Lol, she wagged herself silly for the judge's exam. He was very nice about it.


----------



## KatieBlue'sMidnightSky (Feb 22, 2011)

Wow! Beautiful girl! Congrats!


----------



## Ljilly28 (Jan 22, 2008)

We are in Putney, Vermont at the moment. It is such a strange culture traveling so far to compete, but it is fun.


----------



## Tahnee GR (Aug 26, 2006)

She looks wonderful-congratulations Jill!!


----------



## Kmullen (Feb 17, 2010)

She is just gorgeous and so grown up looking!! I can not wait to see how she matures even more


----------



## Titan1 (Jan 19, 2010)

Congrats Jill, She is so pretty!


----------



## DNL2448 (Feb 13, 2009)

Congratulations! She is a beautiful girl.


----------



## KaMu (May 17, 2010)

Congrats!!! She *is* most certainly an eye catcher!


----------



## nolefan (Nov 6, 2009)

Wow! what a face!
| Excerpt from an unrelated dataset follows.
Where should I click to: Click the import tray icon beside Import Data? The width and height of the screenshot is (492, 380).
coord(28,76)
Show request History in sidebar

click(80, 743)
She is gorgeous! The photos is amazing. Congratulations!


----------



## Ljilly28 (Jan 22, 2008)

Awww, thank you everyone! I am grateful to Jenn Craig for entrusting her to me. She is such a bright, easy puppy.


----------



## hotel4dogs (Sep 29, 2008)

she is just gorgeous! congratulations!


----------



## Blondie (Oct 10, 2009)

What a gorgeous girl you've got! Congratulations!


----------



## AmberSunrise (Apr 1, 2009)

She is a beauty !! Congratulations


----------



## Ljilly28 (Jan 22, 2008)

Well, we will see how day 2 goes with judge Michael Faulkner, lol. Almost everyone is kind to the 6-9 puppies, so hopefully she will have a good time.


----------



## GoldenSail (Dec 30, 2008)

Congratulations and good luck again today!


----------



## HiTideGoldens (Dec 29, 2009)

She looks great! I'm glad her first show experience was a good one


----------



## Bogey's Mom (Dec 23, 2008)

She looks great, Jill!


----------



## Ljilly28 (Jan 22, 2008)

It was hot as blazes today. It was still a good experience though, and she has her blue ribbon collection started, lol.


----------



## Kmullen (Feb 17, 2010)

How can someobey not be puppy friendly!!! Glad she is racking up the blues!


----------



## JDandBigAm (Aug 25, 2008)

kfayard said:


> How can someobey not be puppy friendly!!! Glad she is racking up the blues!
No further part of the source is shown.